A shady dealer is a bad idea. Reputable dealers will market and sell the real deal. A dealer without reviews or with a very short history may try to sell you fake moldavite.
If the moldavite appears extremely translucent, it is a fake. Think green glass.
If you believe in the metaphysical, then merely holding the imitation moldavite will tell you it’s not the real thing. Moldavite is purported to be very distinctive, including heat and tingling sensations. You may even become disoriented. It is an ascension stone with a high-frequency rate of energy.
Why Is Important to Be Able to Identify Moldavite
If you want to buy a moldavite piece, it is important to know how to identify genuine moldavite.
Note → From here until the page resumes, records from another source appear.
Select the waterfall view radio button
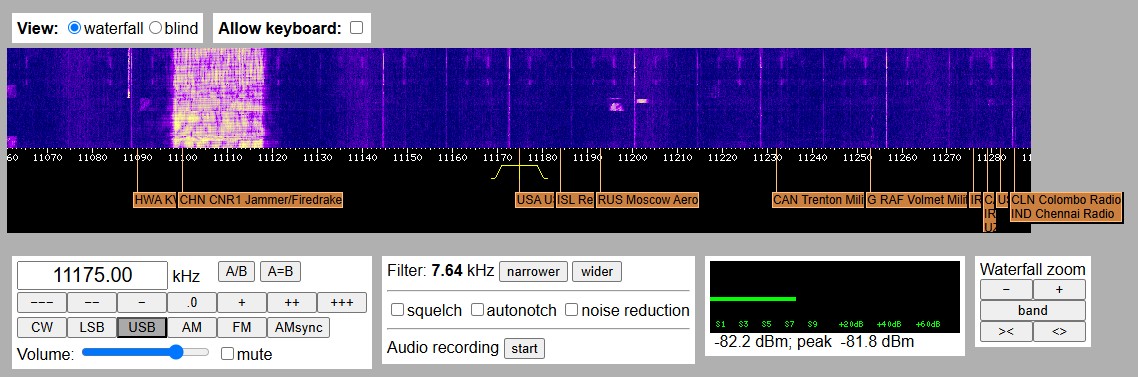The height and width of the screenshot is (377, 1138). [x=74, y=28]
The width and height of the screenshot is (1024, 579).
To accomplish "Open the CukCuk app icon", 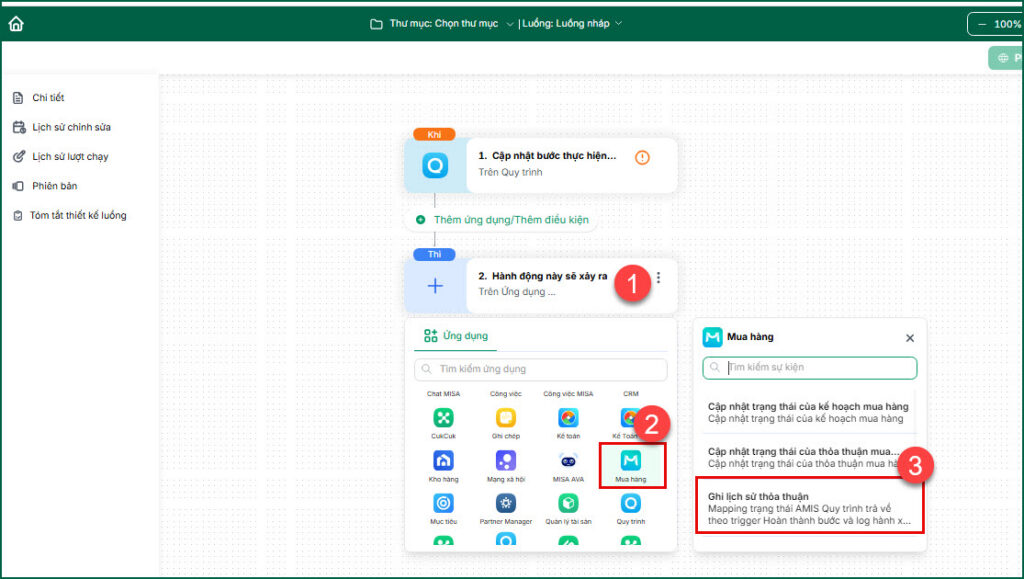I will (x=443, y=418).
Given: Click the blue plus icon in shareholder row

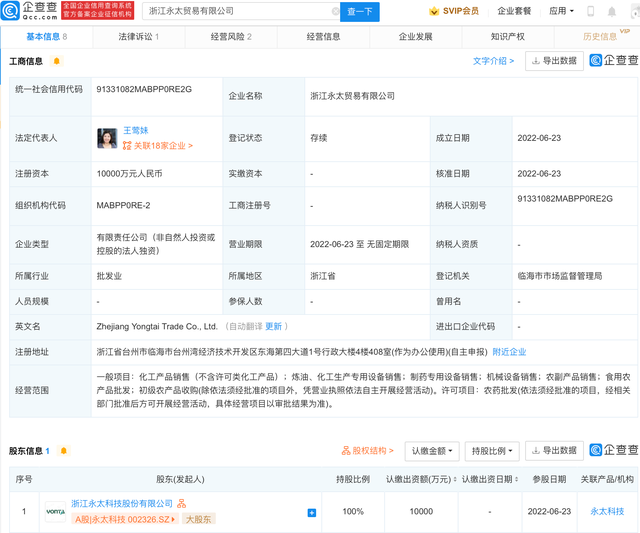Looking at the screenshot, I should tap(312, 512).
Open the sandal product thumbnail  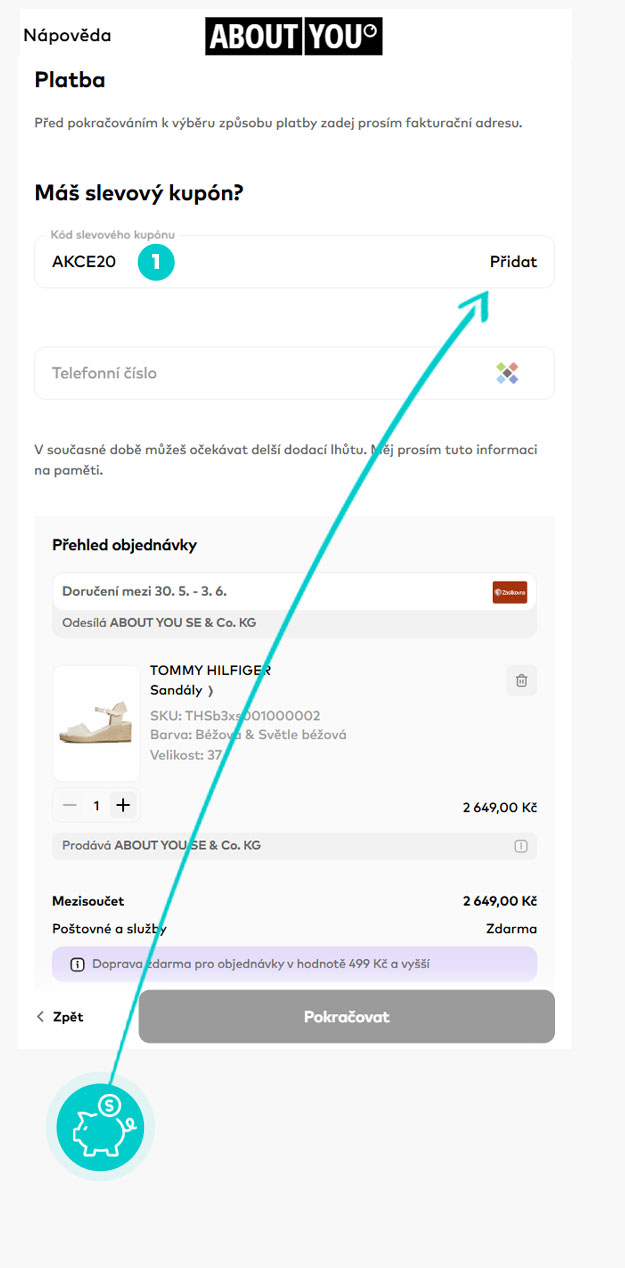click(x=96, y=723)
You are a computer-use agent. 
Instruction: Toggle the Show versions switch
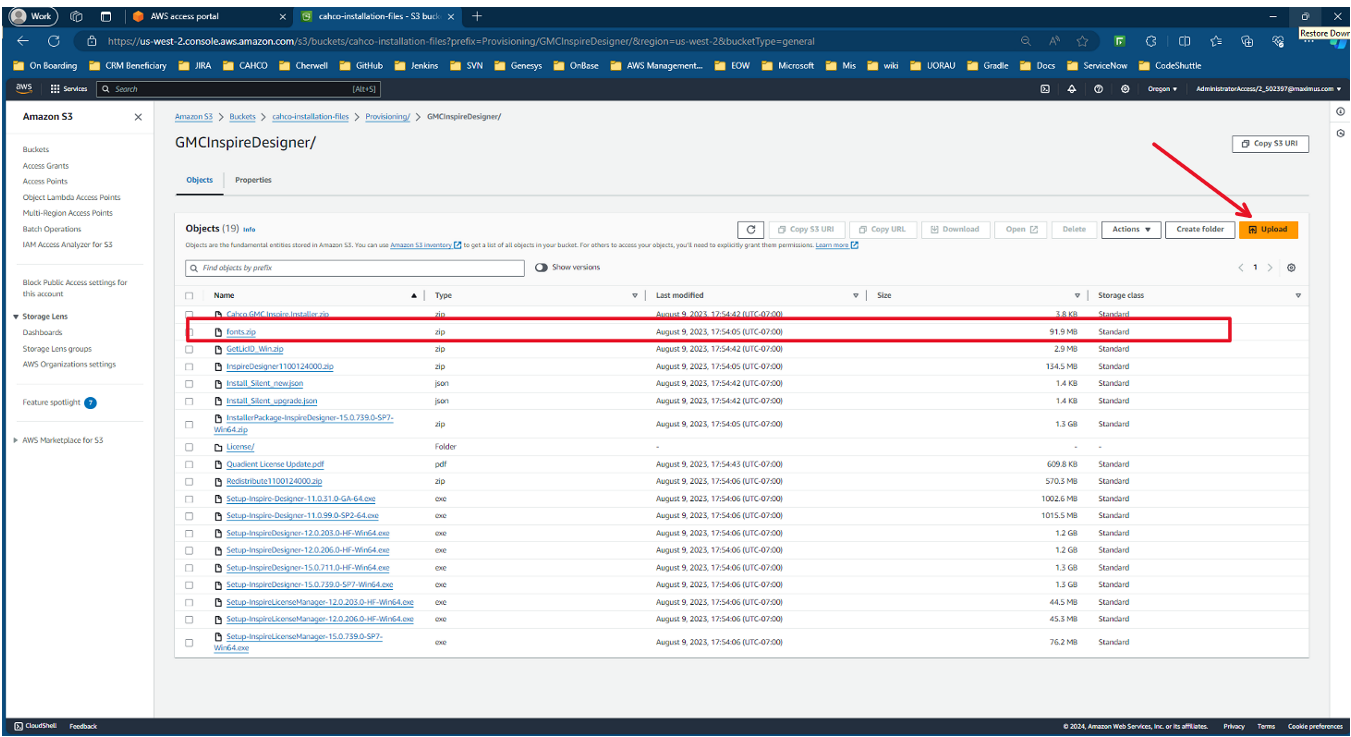click(x=541, y=268)
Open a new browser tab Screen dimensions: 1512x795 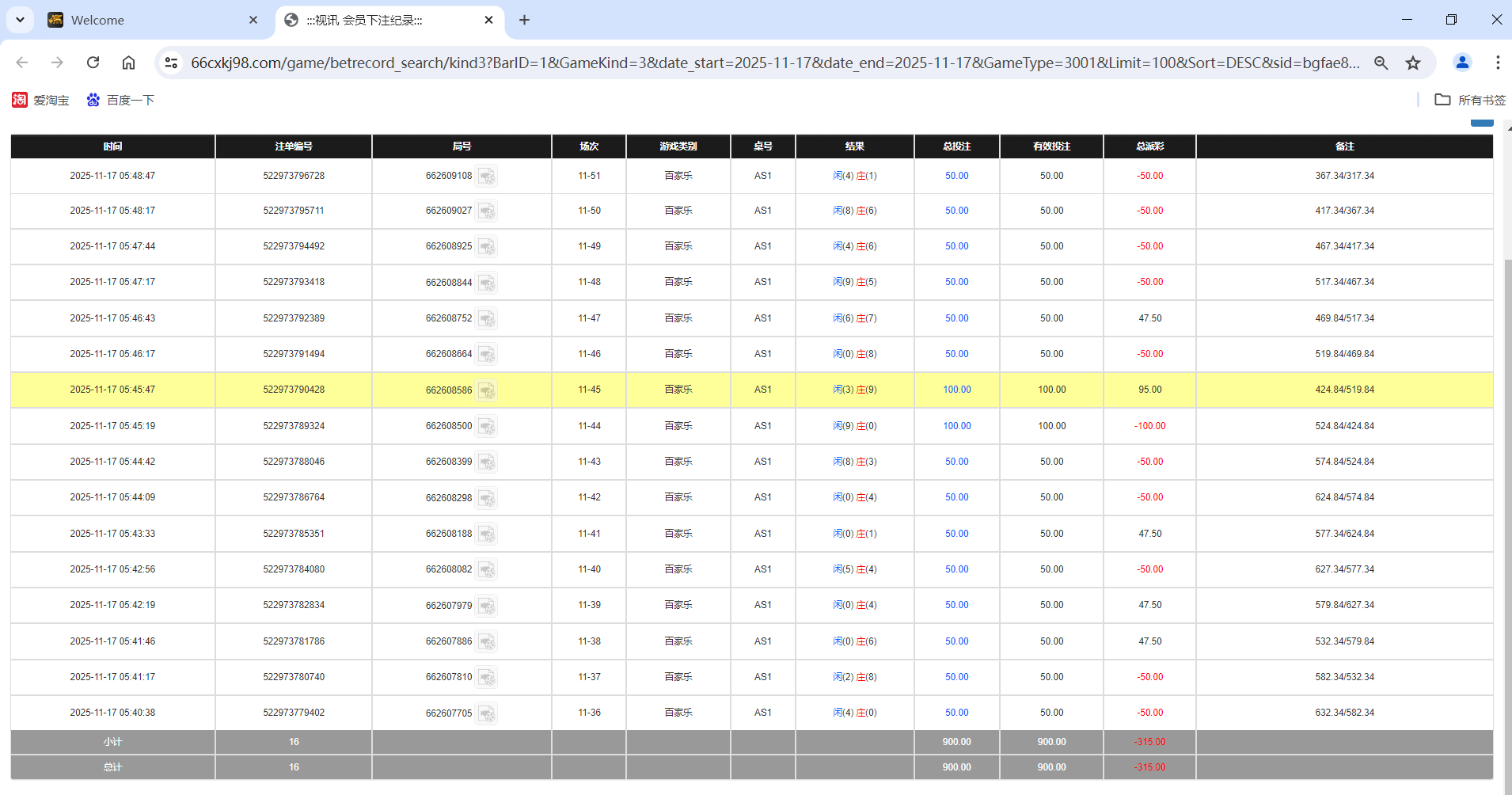[524, 20]
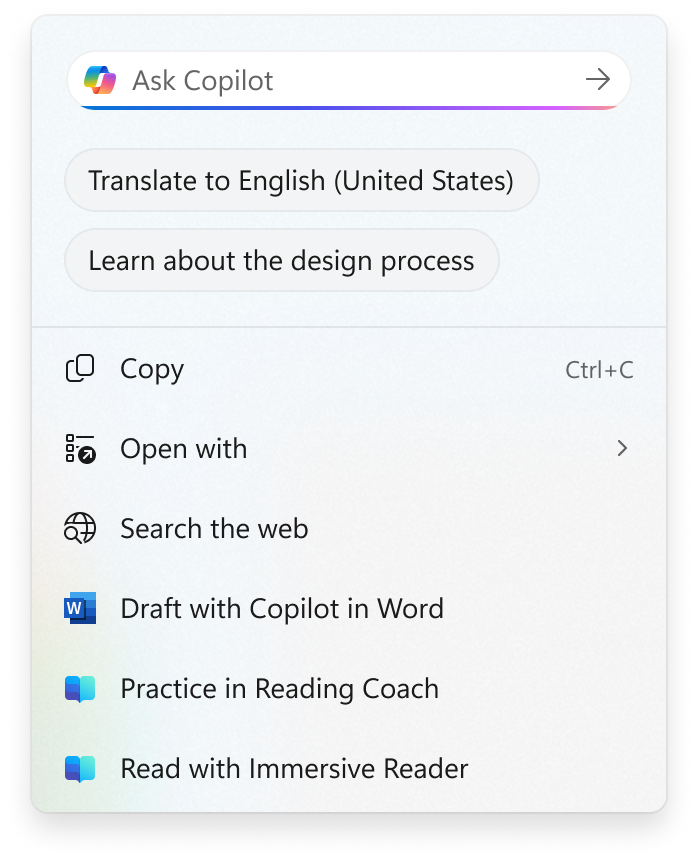Select the Copy menu entry label
Image resolution: width=698 pixels, height=860 pixels.
pyautogui.click(x=152, y=369)
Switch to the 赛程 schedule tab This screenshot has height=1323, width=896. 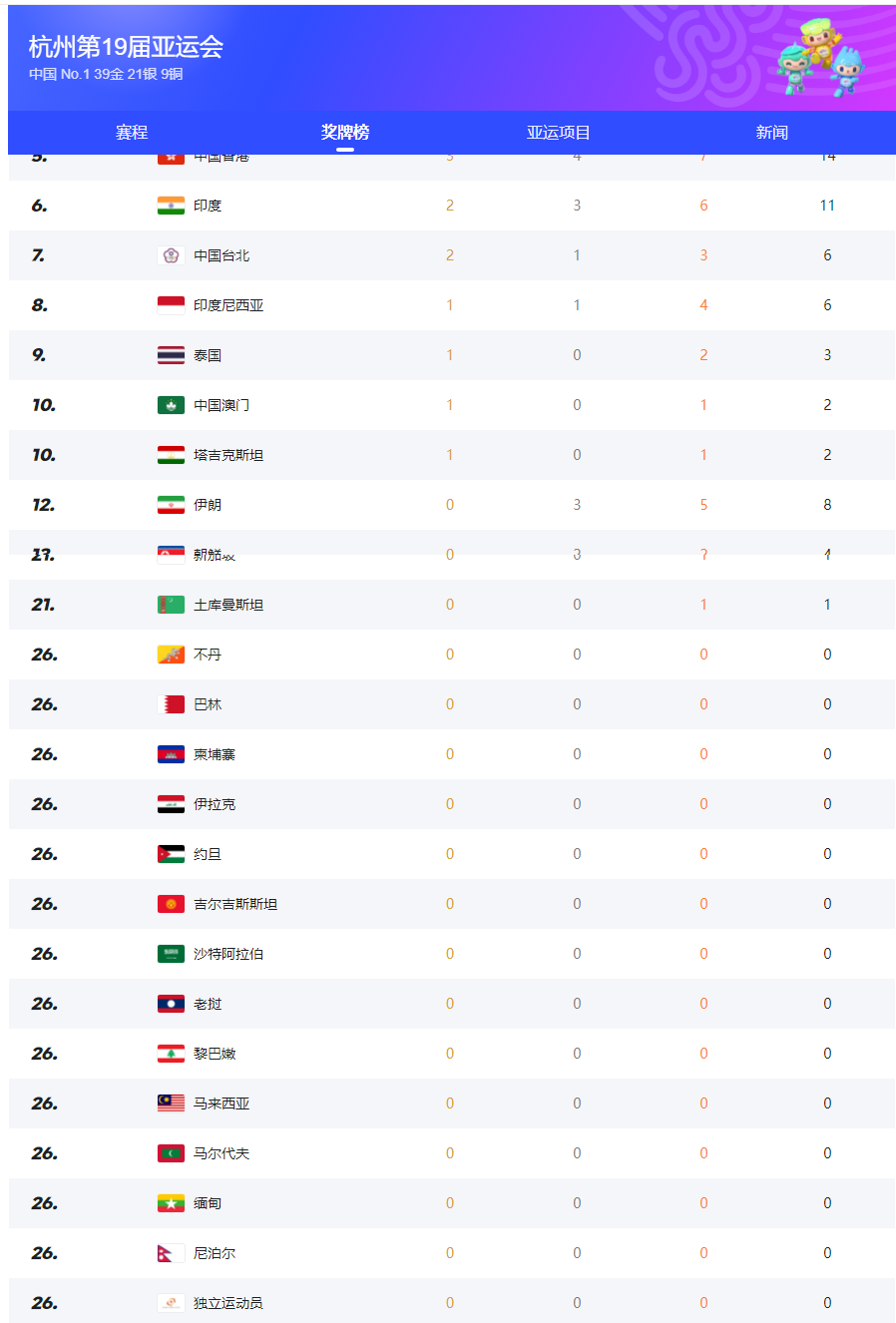coord(132,133)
Nobody wants to be caught out with a fake, no matter how pretty.
If you believe in the metaphysical, then real moldavite can be disorientating if you are not prepared.
Identifying Moldavite if You Are a Beginner
Moldavite is a naturally occurring mineraloid predominantly found in the Czech Republic in the Bohemia region. It is readily sold as an ascension stone or set in jewelry. The physical aspects of moldavite are useful for discerning whether your object is genuine or imitation. Remember to look at the following:
- Texture including bubbles and wires
Finally, don’t be afraid to ask for help from a professional source, like a gemologist, if you just aren’t sure.